Text to read
----------------------------------------

2. Not having heard submissions up to that point on the question of costs from the parties, I indicated at the end of my reasons that I would hear the parties as to costs. Today Mr O’Keefe for the plaintiff/claimant on the motion and Ms Cheeseman for the defendant/opponent on the motion have made submissions on the question of costs of the motion. I thank counsel for their assistance, which has enabled me to deliver these ex tempore reasons today.
3. Mr O’Keefe submits that the appropriate order is that the defendant/opponent should pay the plaintiff/claimant’s costs or alternatively that costs should be costs in the cause. Ms Cheeseman submits that the plaintiff/claimant should pay the defendant/opponent’s costs of the motion. Because of an initial predisposition on my part that Ms Cheeseman’s likely submission should succeed I heard Mr O’Keefe for the plaintiff/claimant first.
4. Mr O’Keefe drew my attention to s 39 of the Queensland legislation, which reads:
- Costs
In dealing with the costs of an action to which this Part applies and that is commenced after the expiration of the period of limitation otherwise prescribed by this Act but before the expiration of the period of limitation prescribed by s 29 the Court shall, in every case where costs may be awarded to the plaintiff, before awarding such cost, take into consideration -
(a) Whether reasonable diligence has been shown in the circumstances in commencing the action;
(b) Whether delay in commencing the action has prejudiced or may prejudice the defendant.
5. Mr O’Keefe says that the plaintiff/claimant did display reasonable diligence in the circumstances in commencing the action within subpara (a) and (correctly in my view) that prejudice to the defendant within subpara (b) was dealt with by me in my reasons at the time of the original decision, in which I held that such inevitable prejudice as the defendant may suffer in defending the plaintiff’s action brought out of time was not such as would significantly prejudice the chance of a fair trial of the action, for reasons given in my original decision which I shall not repeat.
6. Mr O’Keefe relies firstly on a decision in the Supreme Court of Queensland, King v Queensland Corrective Services Commission (No. 5221 of 1997, unreported, Mullins J) in which, without discussion, his Honour, after granting a plaintiff an extension of time under the Queensland legislation, eventually after submissions on the matter ordered that the costs of the application be costs in the cause. That is an indication, says Mr O’Keefe, that there is a general tendency in that direction in Queensland. It is notable that the facts of that decision do not disclose any particular lack of diligence on the plaintiff’s part or that of his solicitors: see particularly para [32] where his Honour refers to the fact that the plaintiff was relying on ignorance of the likelihood that traumatic stress disorder was likely to be a permanent injury, leaving him with chronic and lifelong disabilities, and so serious as to be likely to force him out of his work as a prison officer and endanger his future earning capacity. There are some differences between that situation and the present one, to say the least.

----------------------------------------

Raw data
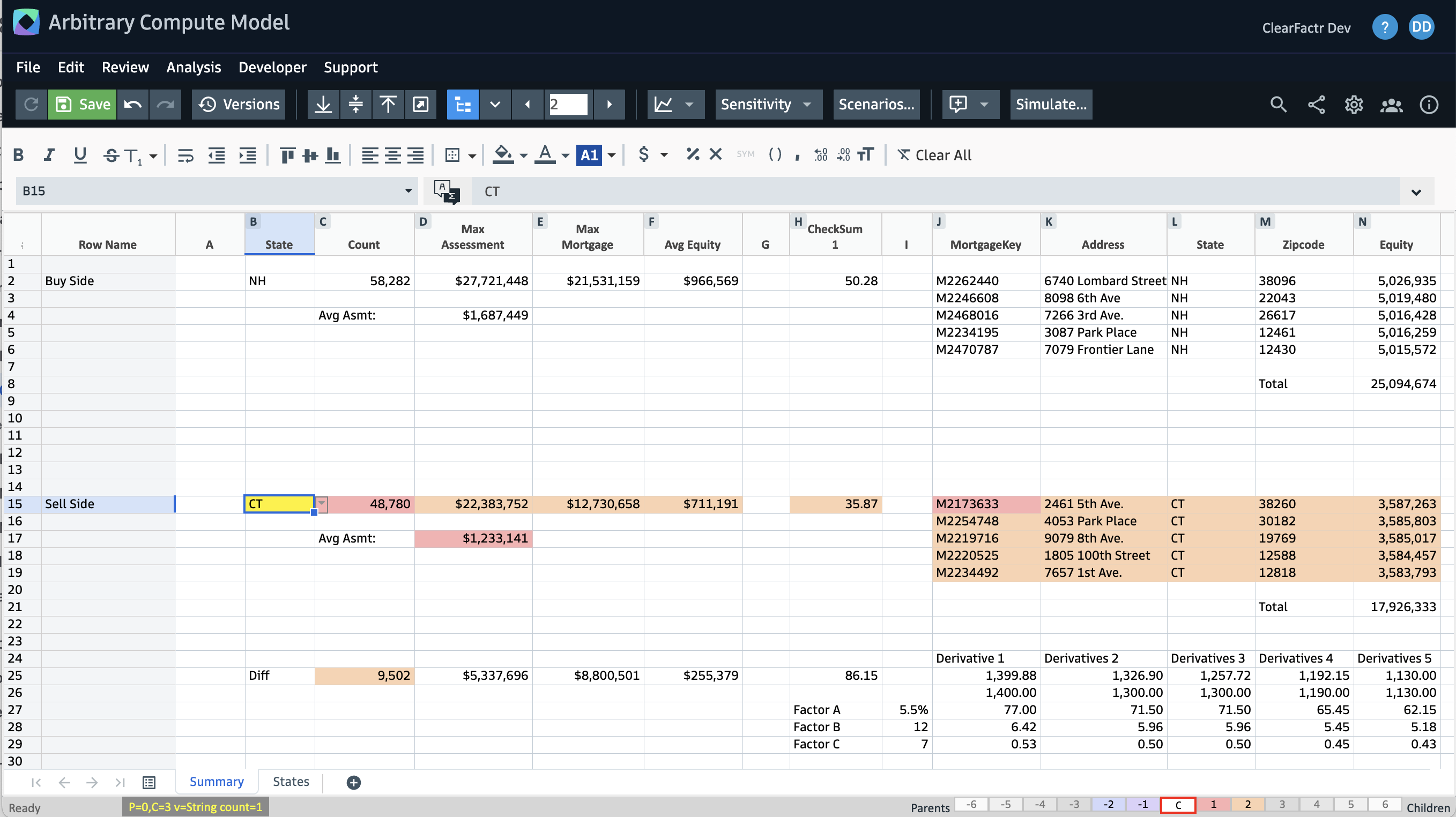Click the search magnifier icon

pos(1278,105)
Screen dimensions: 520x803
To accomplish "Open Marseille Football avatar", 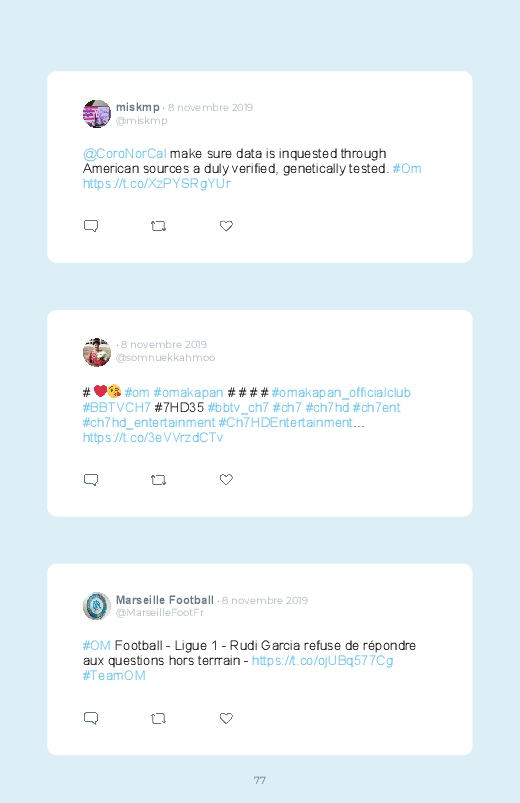I will (97, 606).
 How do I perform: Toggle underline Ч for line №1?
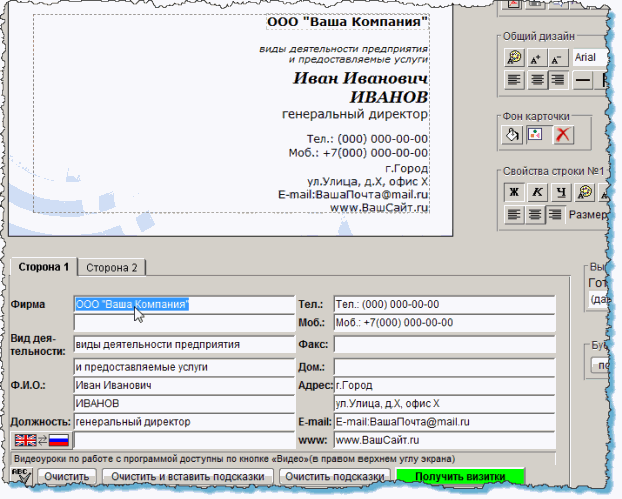tap(560, 191)

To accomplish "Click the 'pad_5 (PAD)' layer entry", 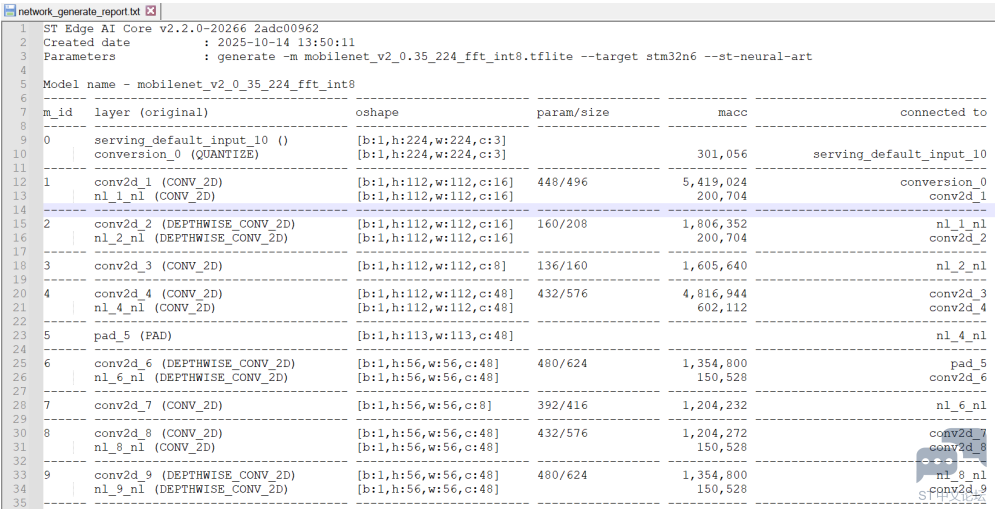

----------------------------------------

The tasks
A: In the costs ruling, which section of the Queensland legislation did Mr O'Keefe point to?
B: Write out the passage of the costs ruling from "3. Mr O’Keefe" up to and including "the plaintiff/claimant first.", word for word.

Expected responses
A: Section 39

B:
3. Mr O’Keefe submits that the appropriate order is that the defendant/opponent should pay the plaintiff/claimant’s costs or alternatively that costs should be costs in the cause. Ms Cheeseman submits that the plaintiff/claimant should pay the defendant/opponent’s costs of the motion. Because of an initial predisposition on my part that Ms Cheeseman’s likely submission should succeed I heard Mr O’Keefe for the plaintiff/claimant first.